I’ve been thinking about this a lot lately. Primitivism distances me from my relatives, including my brother. I’ve stopped bringing it up in their presence. My brother at least accepts that civilization is broken, but he is unable to accept primitivism as an alternative.
Dating is futile it seems; the first and last time I mentioned it to a girl I was dating, she was disturbed and scared by the concept. When subsequent conversations left her less and less receptive to the idea, even hostile, I soon broke up with her. It’s not hard to observe that primitivist groups have an uneven male to female ratio, which I attribute to the fact that civilization has imposed much stricter and more domestic standards on women.

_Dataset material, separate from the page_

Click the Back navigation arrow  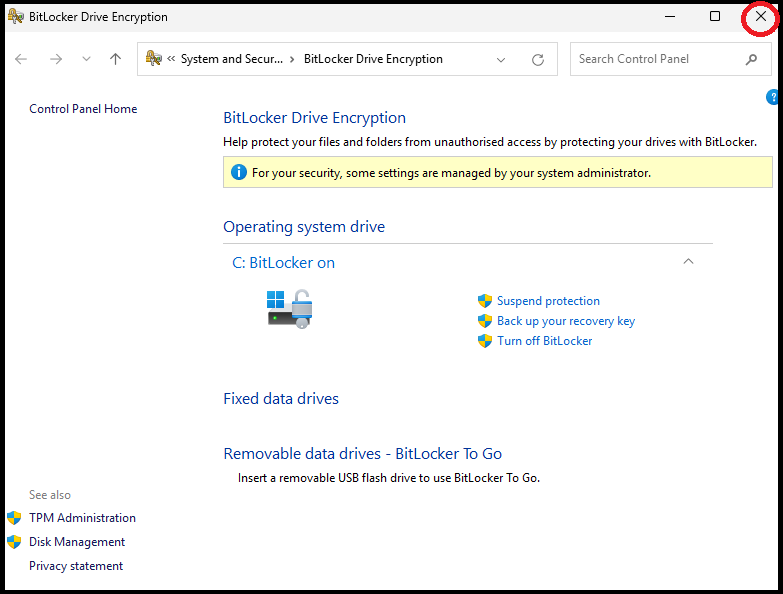coord(21,59)
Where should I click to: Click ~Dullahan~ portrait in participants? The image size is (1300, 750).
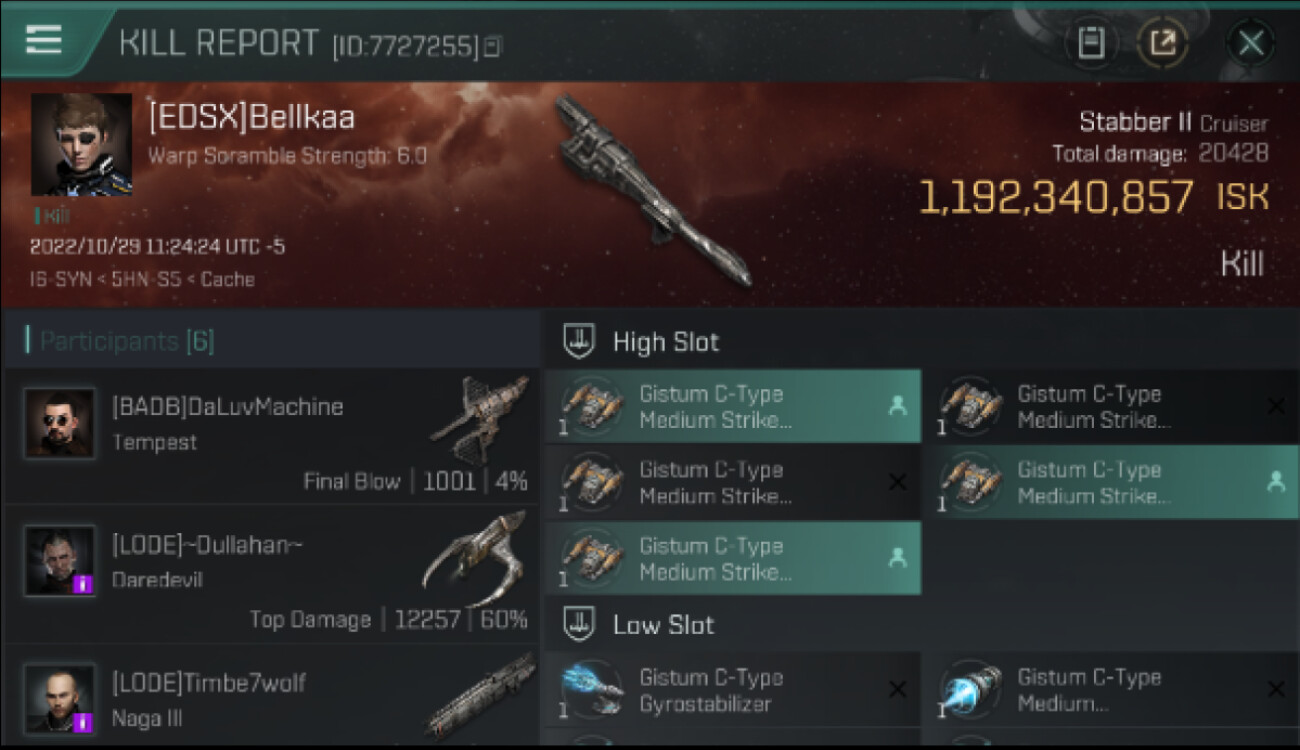click(60, 561)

The question is not whether to give up rewilding myself. Quite the opposite. I firmly believe in the morality of primitivism. I am certain of the mental and physical health benefits, as I have seen them firsthand and browsed many studies. And, you know, 1.5 million years of relatively successful, sustainable ancestors are impossible to ignore. I would rather die than give up and participate in the continued descent of civilization and Earth into madness. So, my question is not whether to give up on rewilding myself. My question is whether it’s a good idea to give up on people instead. I’m pretty much a hermit anyway, but having absolutely nobody to talk to still grates after a while, and false hope makes it worse. Is the decision to rewild oneself actually a decision to remain alone, and is that something I should accept?